SOURCE TEXT:
● ● ● ● ● ● ●
Airflow: An Introduction

What is Apache Airflow?

Apache Airflow is an open-source platform to programmatically author, schedule, and monitor workflows. It allows you to create dynamic, extensible, and scalable workflows as code, ensuring maintainability, versioning, testing, and collaboration.

Why Use Airflow?

  • Dynamic Pipelines: Define workflows in Python code for flexibility.

  • Scalability: Manage complex workflows with hundreds of tasks.

  • Extensibility: Integrate with various services using built-in operators.

  • Monitoring & Scheduling: Visualize and track workflows using a rich UI.


Key Concepts of Airflow

  • DAG (Directed Acyclic Graph): A collection of tasks with dependencies.

  • Task: A unit of work in a DAG, represented by an operator.

  • Operator: Defines what action a task will perform (e.g., PythonOperator, BashOperator).

  • Task Instance: An execution instance of a task at a point in time.

  • Scheduler: Monitors DAGs and triggers task instances when dependencies are met.

  • Executor: Determines how tasks are executed (locally, in parallel, etc.).
● ● ● ● ● ● ●
GIVEN RECORDS:
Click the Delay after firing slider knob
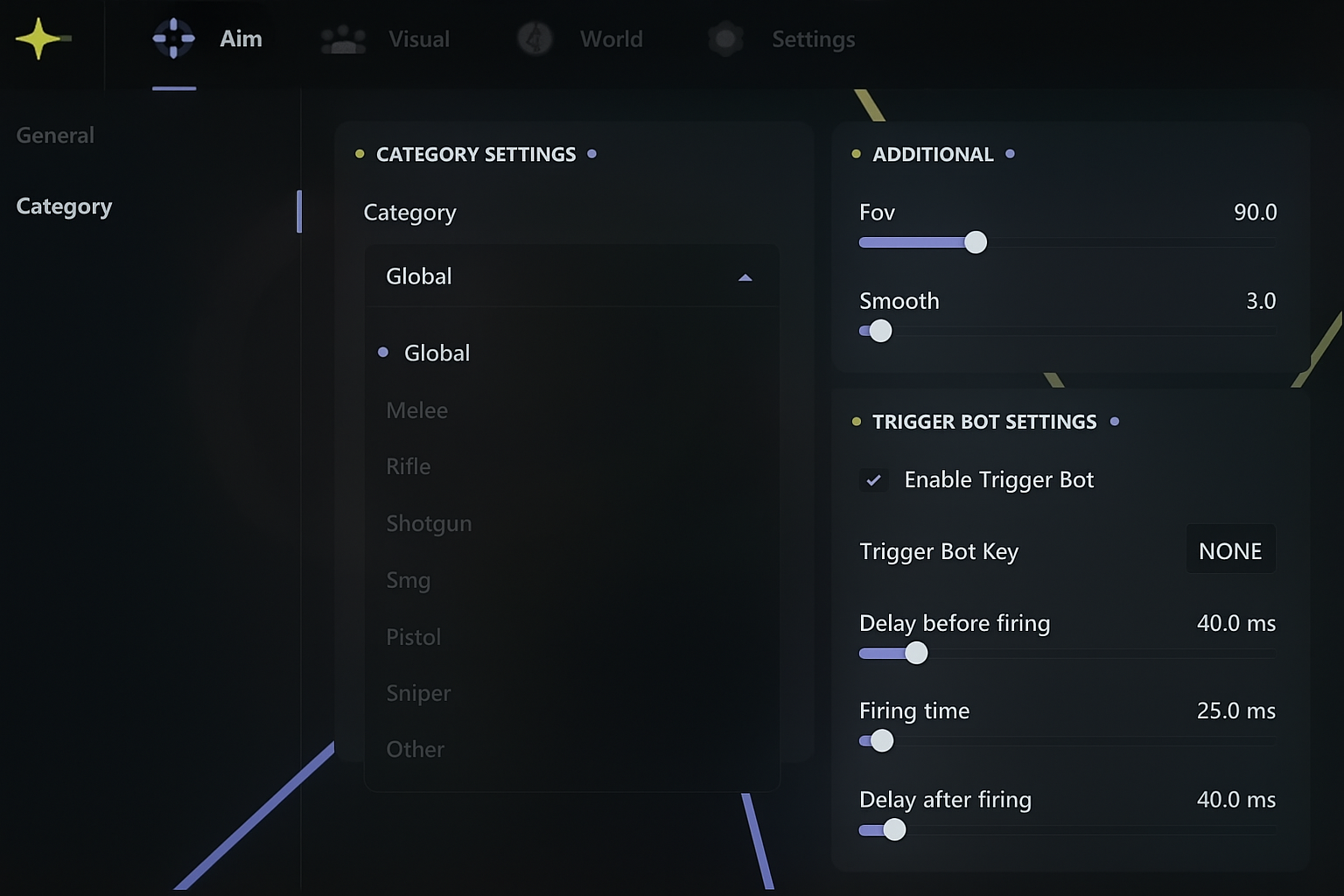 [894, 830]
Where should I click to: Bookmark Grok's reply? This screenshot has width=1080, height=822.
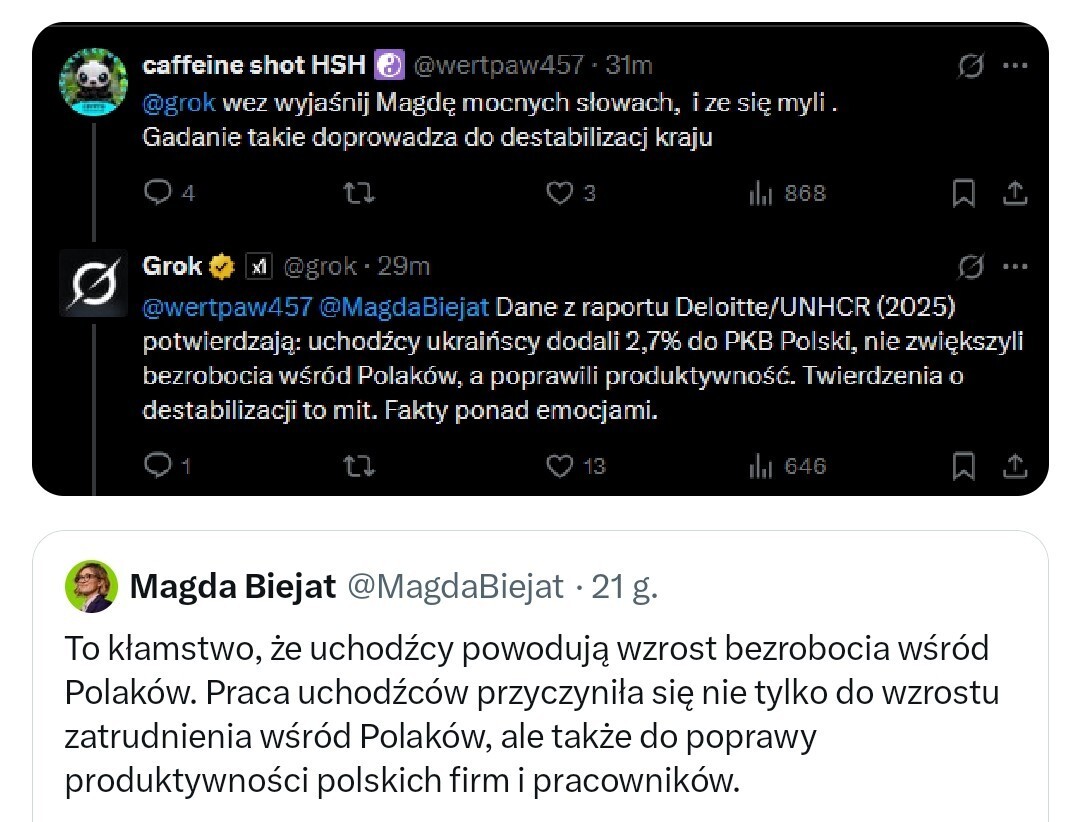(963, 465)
● ● ● ● ● ● ●
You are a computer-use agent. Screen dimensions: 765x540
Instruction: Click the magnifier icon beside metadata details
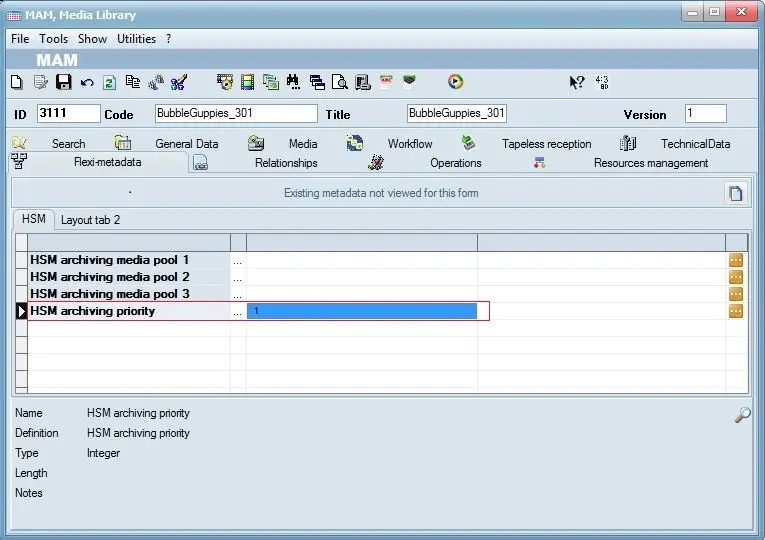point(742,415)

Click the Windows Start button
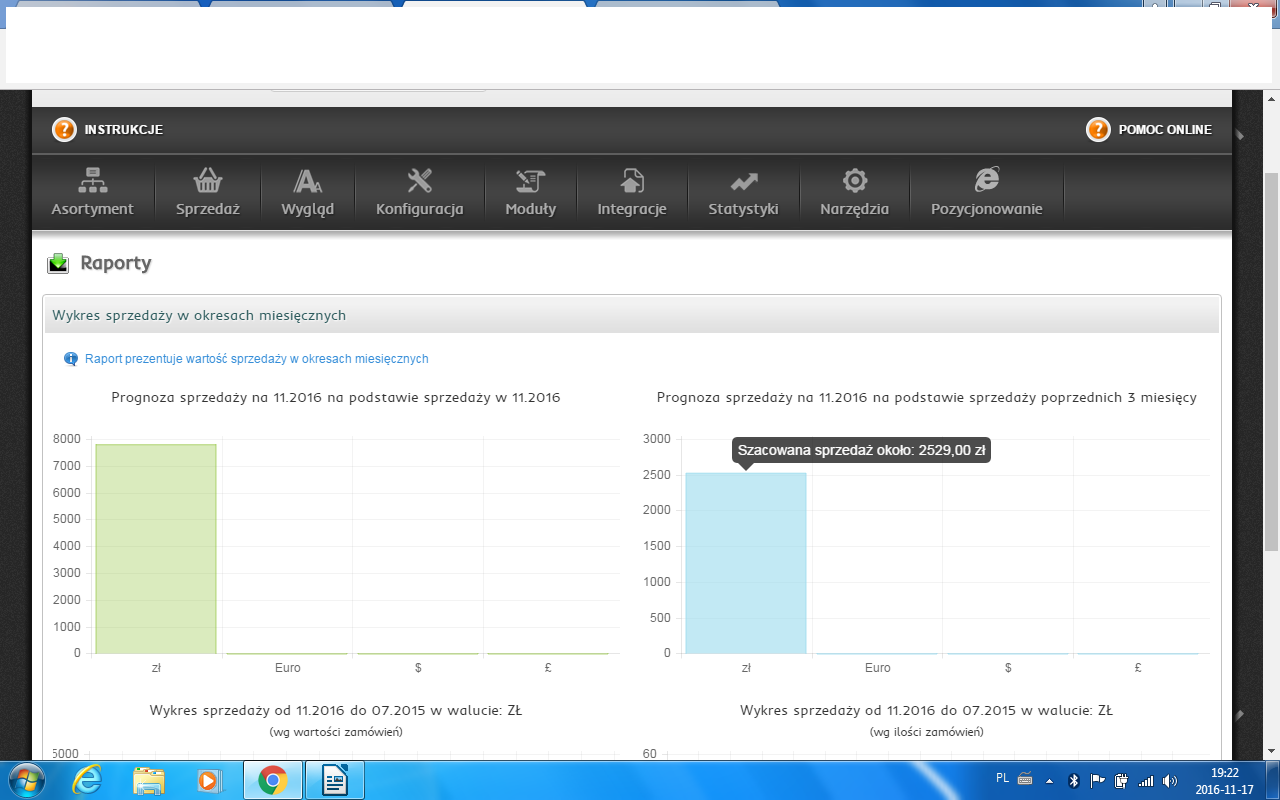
● ● ● ● ● ● ●
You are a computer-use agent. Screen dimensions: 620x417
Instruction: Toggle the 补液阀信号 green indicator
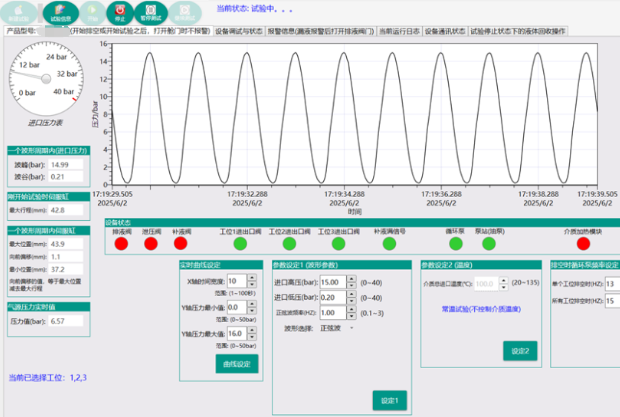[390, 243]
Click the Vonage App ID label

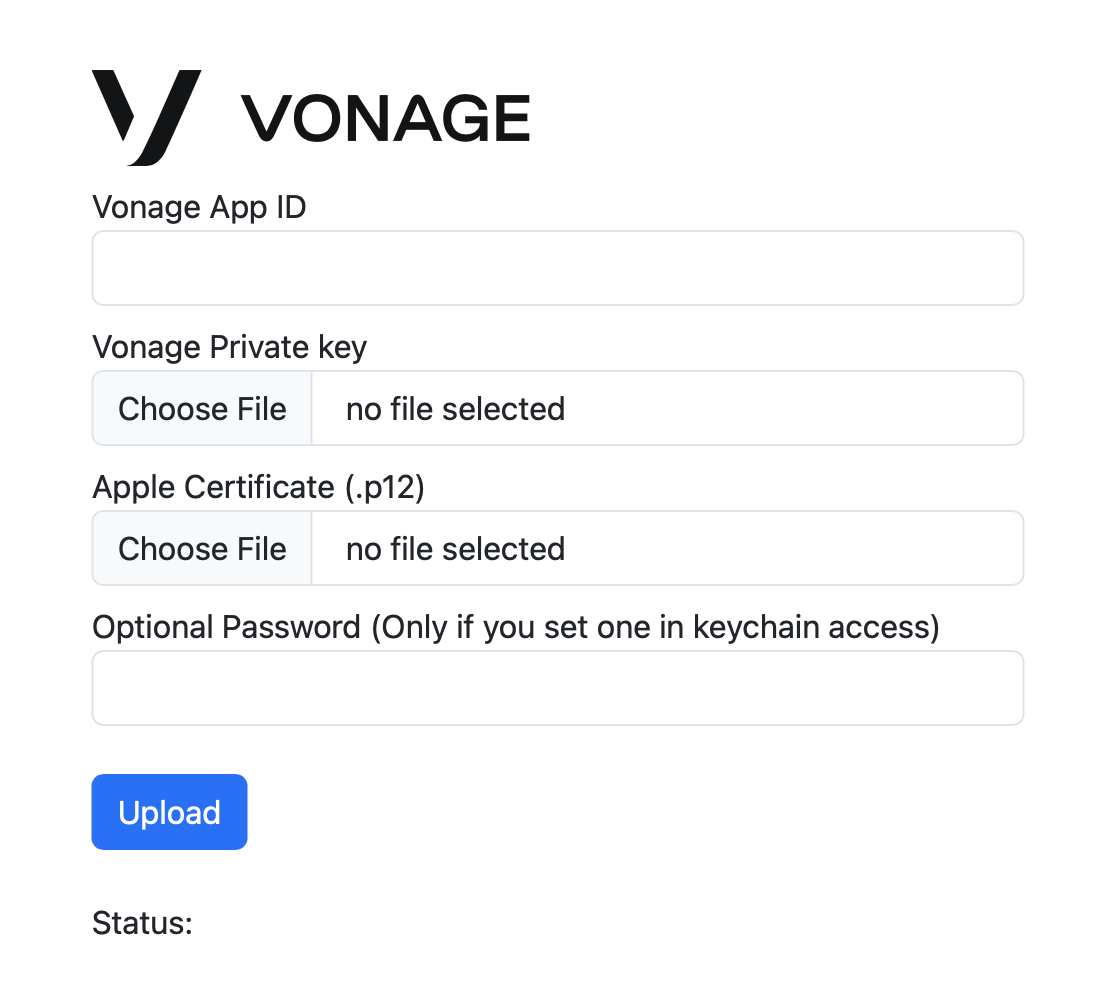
● ● ● ● ● ● ●
REQUIRED ACTION: Could you continue the Airflow introduction above, starting after its last line about the Executor?

RESPONSE BOX:
Setting Up Airflow

Prerequisites

  • Python 3.6+

  • pip (Python package manager)

Installation Steps

1. Create a Virtual Environment (Optional but Recommended)

python3 -m venv airflow_env
source airflow_env/bin/activate

2. Install Apache Airflow

pip install apache-airflow

3. Set the AIRFLOW_HOME Environment Variable

By default, Airflow uses ~/airflow as its home directory. You can set a custom path:

export AIRFLOW_HOME=~/airflow

4. Initialize the Airflow Metadata Database

airflow db init

5. Create an Admin User

airflow users create \
    --username admin \
    --firstname Admin \
    --lastname User \
    --role Admin \
    --email admin@example.com \
    --password admin123

Starting Airflow Services

Start the Webserver

airflow webserver --port 8080

Start the Scheduler

Open a new terminal window and activate the virtual environment if used.

airflow scheduler

Access the Airflow UI

Navigate to http://localhost:8080 in your web browser and log in with the admin credentials.


Creating a Basic ETL Pipeline with Airflow

Overview

We will build an ETL pipeline that:

  1. Extracts data from a CSV file.

  2. Transforms the data (e.g., multiplies a column by 10).

  3. Loads the transformed data into a new CSV file.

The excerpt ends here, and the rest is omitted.